◆ WHAT YOU ARE ASKED TO DO
Everything from the line with "Click the green" to the end of the data below, both lines included, should be transcribed exactly; please omit the pictures.
--- EXTRACTED INFORMATION ---
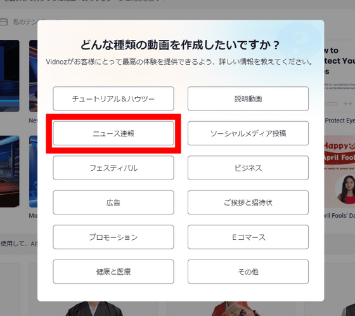Click the 広告 button
Screen dimensions: 355x316
click(113, 202)
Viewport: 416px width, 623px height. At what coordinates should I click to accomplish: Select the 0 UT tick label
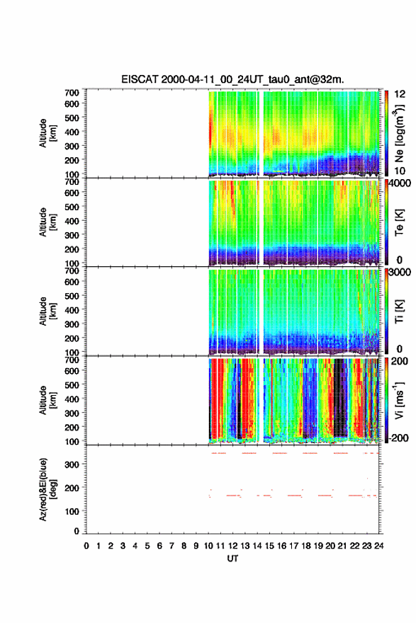tap(86, 546)
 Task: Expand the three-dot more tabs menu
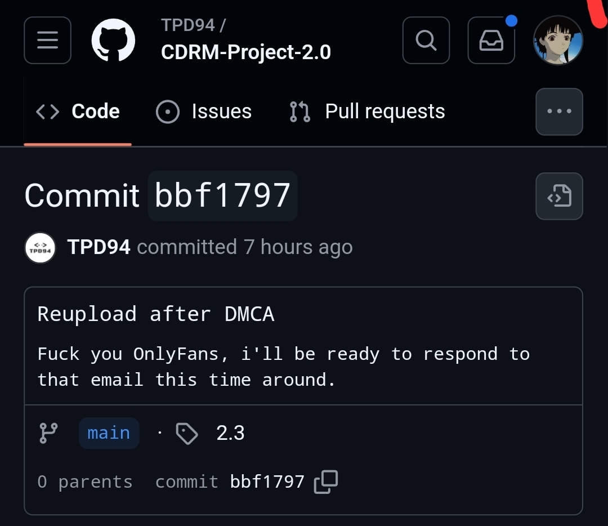click(x=559, y=112)
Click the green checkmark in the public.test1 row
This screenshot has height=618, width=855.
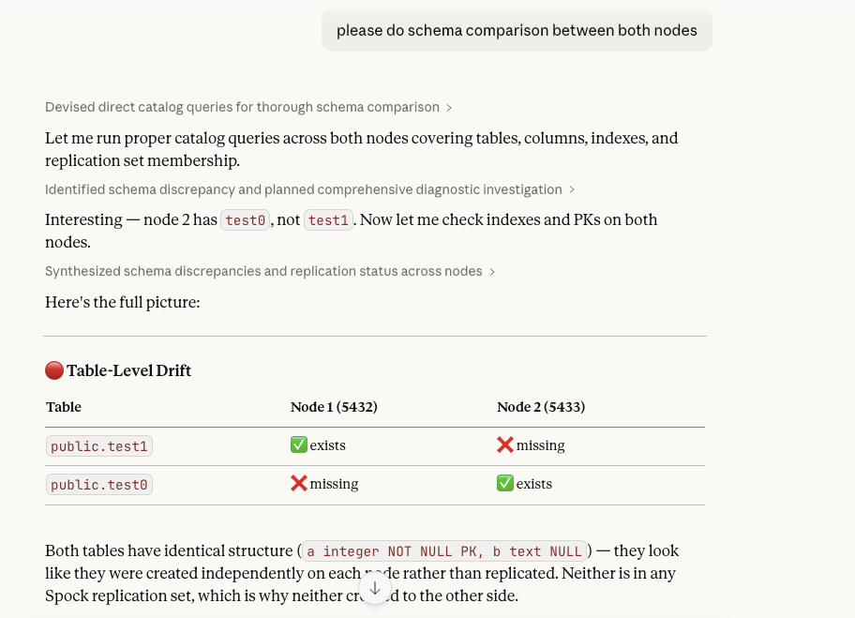point(299,445)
---
◆ TASK RESULT
Click the green checkmark in the public.test1 row
This screenshot has height=618, width=855.
point(299,445)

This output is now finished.